__Source text__.
-*-*-
# This is was derealization feels like for me



## Christina

Hello,

I have been experiencing what psychologists have referred to as depersonalization disorder for about a year now. It first started last October, when I began to feel as if I was walking on air. Everything around me started to feel strange and very far away. People started to look robotic, I felt like a stranger in my own body, it was nearly impossible to communicate with others.

As the months progressed, I have developed the following symptoms. I would appreciate it if anyone could help me or has experienced something similiar:

Feeling as if I am going crazy
Feeling as though I am not in control of my own words and actions
A constant obsessive rumination about language and the human condition
Constantly obsessing over how the earth works, how everything is placed on earth
Inability to locate myself in space
My head often feels like it is 'in the clouds' 
I am uncertain of what I did a few minutes ago, if that was really "me"
-*-*-
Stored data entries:
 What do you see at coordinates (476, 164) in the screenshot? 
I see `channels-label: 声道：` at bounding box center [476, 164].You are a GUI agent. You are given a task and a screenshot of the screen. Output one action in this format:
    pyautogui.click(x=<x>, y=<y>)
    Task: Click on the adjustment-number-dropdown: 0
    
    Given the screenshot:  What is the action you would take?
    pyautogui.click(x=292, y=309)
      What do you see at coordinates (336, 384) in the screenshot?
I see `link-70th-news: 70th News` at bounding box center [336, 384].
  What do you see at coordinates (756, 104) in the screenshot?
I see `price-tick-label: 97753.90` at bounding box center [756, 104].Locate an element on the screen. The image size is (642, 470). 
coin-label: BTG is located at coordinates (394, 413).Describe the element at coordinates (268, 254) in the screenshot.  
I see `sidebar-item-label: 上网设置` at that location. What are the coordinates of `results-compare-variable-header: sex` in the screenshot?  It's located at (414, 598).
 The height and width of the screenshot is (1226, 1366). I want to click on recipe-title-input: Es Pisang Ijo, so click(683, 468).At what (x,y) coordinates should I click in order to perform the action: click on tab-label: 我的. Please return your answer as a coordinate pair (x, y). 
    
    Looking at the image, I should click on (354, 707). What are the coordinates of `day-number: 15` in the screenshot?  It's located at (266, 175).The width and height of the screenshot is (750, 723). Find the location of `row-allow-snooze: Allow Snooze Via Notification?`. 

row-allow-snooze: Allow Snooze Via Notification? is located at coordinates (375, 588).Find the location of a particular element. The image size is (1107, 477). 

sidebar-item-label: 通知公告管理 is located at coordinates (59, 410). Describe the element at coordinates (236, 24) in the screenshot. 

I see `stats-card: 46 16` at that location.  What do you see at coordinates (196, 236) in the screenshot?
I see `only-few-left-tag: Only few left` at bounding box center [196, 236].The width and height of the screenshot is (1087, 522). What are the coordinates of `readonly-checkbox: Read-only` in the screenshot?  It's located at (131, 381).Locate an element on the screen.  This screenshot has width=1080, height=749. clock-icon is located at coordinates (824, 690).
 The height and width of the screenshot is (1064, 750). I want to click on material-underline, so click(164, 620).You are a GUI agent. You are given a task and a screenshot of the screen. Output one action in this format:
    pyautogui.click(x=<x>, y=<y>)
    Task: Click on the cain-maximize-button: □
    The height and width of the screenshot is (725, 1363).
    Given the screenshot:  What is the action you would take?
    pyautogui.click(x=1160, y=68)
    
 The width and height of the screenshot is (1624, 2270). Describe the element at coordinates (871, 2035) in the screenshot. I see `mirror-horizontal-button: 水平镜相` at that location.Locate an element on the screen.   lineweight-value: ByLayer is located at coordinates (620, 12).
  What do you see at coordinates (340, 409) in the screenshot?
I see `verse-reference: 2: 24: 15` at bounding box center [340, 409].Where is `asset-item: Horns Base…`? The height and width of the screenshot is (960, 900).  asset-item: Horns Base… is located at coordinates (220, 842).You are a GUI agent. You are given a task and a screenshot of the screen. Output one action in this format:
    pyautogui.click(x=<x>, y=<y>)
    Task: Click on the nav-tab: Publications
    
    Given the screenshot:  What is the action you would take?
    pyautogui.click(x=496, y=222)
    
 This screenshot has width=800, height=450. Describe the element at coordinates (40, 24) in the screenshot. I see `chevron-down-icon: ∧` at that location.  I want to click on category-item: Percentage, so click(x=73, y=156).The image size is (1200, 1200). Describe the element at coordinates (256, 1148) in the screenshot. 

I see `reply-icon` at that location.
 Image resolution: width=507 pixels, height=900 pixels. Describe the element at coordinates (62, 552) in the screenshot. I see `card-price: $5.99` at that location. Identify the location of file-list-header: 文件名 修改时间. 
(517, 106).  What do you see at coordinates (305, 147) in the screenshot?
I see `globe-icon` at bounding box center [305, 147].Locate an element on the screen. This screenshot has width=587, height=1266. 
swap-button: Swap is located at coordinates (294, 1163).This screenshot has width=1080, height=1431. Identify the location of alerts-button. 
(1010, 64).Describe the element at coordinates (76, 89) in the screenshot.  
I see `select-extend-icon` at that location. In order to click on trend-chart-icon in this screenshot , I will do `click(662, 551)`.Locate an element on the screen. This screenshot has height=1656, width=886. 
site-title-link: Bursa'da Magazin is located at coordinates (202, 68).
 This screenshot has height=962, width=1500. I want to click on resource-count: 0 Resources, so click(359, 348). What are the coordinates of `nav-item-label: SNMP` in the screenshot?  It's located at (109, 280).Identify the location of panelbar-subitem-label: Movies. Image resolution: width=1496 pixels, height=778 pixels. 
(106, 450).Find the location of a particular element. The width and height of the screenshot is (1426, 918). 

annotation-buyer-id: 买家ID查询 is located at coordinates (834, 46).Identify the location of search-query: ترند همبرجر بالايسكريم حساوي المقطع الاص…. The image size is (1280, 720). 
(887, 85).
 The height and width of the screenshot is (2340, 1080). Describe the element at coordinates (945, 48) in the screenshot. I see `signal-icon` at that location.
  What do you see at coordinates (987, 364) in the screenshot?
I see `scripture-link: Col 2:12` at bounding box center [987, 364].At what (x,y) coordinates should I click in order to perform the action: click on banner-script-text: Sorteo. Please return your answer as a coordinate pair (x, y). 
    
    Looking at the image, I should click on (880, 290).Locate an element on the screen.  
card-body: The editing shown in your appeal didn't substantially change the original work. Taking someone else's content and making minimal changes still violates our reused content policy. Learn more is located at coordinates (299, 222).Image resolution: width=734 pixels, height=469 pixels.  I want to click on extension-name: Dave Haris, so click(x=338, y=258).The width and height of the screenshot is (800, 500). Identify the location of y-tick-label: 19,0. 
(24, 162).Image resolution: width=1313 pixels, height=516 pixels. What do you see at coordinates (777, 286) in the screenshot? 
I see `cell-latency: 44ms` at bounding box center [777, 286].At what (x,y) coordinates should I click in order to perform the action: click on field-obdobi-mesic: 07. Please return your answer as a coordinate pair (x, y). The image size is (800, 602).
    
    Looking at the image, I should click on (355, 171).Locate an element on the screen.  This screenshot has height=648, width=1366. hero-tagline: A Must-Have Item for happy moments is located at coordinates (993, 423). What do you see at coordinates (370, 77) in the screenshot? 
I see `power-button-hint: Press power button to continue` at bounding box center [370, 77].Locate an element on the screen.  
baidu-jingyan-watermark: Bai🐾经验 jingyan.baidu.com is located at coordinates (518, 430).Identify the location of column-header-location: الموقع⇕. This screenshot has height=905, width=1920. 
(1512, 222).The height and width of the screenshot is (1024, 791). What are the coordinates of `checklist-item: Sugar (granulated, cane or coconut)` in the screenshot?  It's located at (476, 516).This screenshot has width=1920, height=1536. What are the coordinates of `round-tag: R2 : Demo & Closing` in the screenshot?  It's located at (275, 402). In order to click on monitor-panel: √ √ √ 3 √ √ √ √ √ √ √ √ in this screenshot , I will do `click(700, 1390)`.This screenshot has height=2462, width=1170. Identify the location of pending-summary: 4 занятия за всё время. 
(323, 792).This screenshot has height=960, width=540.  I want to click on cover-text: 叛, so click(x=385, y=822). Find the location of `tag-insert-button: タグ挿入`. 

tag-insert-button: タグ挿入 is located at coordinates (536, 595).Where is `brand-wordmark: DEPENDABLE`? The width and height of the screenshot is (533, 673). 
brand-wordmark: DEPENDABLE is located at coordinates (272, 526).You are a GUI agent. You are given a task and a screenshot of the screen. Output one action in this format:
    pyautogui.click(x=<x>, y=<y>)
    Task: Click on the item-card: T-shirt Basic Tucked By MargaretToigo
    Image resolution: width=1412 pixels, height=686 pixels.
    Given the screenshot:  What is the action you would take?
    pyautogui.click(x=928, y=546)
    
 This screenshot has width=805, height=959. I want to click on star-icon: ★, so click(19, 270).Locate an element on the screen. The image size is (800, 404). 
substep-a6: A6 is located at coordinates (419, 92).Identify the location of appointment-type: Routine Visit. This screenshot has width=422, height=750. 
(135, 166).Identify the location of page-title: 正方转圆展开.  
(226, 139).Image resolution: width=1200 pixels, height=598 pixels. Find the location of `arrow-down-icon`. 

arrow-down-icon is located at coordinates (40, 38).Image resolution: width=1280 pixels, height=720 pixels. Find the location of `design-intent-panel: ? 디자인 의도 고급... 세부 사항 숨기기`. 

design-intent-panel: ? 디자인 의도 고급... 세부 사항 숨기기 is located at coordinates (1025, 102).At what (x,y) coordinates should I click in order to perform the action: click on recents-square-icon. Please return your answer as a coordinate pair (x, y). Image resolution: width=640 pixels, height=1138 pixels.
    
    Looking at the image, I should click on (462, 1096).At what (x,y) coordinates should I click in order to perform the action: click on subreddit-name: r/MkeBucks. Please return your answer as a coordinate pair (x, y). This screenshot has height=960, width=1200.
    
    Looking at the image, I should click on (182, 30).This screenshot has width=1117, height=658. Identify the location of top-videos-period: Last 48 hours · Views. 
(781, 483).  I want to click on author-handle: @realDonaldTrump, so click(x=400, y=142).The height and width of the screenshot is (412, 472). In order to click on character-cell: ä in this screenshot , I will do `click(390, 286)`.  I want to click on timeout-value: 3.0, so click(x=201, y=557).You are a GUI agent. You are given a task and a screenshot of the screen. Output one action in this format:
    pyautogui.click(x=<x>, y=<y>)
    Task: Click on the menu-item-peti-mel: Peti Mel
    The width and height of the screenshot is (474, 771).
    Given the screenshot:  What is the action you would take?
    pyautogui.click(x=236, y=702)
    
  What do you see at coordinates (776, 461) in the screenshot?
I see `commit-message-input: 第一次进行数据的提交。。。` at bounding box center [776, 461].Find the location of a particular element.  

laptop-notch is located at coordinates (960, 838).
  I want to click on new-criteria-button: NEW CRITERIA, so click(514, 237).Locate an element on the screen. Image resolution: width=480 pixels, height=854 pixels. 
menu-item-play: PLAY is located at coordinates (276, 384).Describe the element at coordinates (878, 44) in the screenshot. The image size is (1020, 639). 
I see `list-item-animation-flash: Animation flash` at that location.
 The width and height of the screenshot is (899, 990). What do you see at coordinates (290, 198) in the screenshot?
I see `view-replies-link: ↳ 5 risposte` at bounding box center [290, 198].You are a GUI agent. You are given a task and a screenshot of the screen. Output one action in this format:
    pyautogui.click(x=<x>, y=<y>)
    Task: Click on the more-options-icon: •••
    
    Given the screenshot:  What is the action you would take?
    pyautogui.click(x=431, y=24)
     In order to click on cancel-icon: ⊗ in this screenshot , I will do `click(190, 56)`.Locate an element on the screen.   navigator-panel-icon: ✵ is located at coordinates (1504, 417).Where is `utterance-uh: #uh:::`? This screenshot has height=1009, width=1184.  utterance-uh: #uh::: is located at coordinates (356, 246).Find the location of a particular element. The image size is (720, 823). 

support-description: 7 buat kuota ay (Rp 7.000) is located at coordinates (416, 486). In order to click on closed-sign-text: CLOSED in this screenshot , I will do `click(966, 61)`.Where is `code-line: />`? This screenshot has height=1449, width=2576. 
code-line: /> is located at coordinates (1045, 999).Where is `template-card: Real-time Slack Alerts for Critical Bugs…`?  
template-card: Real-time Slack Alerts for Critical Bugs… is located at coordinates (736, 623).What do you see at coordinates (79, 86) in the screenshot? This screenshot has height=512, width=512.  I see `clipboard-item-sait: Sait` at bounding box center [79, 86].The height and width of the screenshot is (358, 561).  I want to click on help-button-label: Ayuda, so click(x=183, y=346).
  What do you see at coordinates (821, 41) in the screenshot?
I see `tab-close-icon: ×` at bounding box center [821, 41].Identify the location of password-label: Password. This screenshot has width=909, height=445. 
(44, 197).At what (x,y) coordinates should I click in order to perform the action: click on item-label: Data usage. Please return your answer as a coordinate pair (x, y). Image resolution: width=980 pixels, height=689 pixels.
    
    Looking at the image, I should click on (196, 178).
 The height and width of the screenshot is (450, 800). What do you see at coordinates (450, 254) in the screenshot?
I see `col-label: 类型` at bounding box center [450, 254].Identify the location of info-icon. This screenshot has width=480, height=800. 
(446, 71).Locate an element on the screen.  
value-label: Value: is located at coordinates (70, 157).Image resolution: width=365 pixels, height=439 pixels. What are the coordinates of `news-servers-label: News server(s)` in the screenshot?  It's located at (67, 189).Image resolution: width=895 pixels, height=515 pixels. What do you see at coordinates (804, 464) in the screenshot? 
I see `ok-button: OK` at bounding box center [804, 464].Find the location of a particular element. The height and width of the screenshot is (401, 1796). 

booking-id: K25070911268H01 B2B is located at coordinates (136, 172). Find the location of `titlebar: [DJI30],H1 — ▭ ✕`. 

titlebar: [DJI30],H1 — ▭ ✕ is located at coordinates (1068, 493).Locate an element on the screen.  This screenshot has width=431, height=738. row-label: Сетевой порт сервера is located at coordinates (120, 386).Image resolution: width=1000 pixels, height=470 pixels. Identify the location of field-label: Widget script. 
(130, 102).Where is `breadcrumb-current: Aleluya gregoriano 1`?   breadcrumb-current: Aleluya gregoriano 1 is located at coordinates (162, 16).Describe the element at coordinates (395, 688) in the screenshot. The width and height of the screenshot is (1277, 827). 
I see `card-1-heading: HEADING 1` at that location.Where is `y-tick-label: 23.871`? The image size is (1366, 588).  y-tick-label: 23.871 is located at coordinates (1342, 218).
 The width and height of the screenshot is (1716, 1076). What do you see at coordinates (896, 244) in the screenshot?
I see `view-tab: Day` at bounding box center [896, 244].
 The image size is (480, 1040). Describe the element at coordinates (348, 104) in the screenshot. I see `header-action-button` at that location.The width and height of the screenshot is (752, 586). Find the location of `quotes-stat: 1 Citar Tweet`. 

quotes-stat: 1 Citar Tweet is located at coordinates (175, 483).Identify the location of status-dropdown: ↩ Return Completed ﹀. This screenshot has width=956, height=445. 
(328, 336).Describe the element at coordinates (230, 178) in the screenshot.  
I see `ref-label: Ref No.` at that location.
-*-*-
__Exercise set__.
1) List every symptom that the derealization post says developed as the months progressed.
2) According to the derealization post, when did the condition first start?
None of these lines is needed.

__Solutions for each task__.
1)
- Feeling as if I am going crazy
- Feeling as though I am not in control of my own words and actions
- A constant obsessive rumination about language and the human condition
- Constantly obsessing over how the earth works, how everything is placed on earth
- Inability to locate myself in space
- My head often feels like it is 'in the clouds'
- I am uncertain of what I did a few minutes ago, if that was really "me"

2) It first started last October.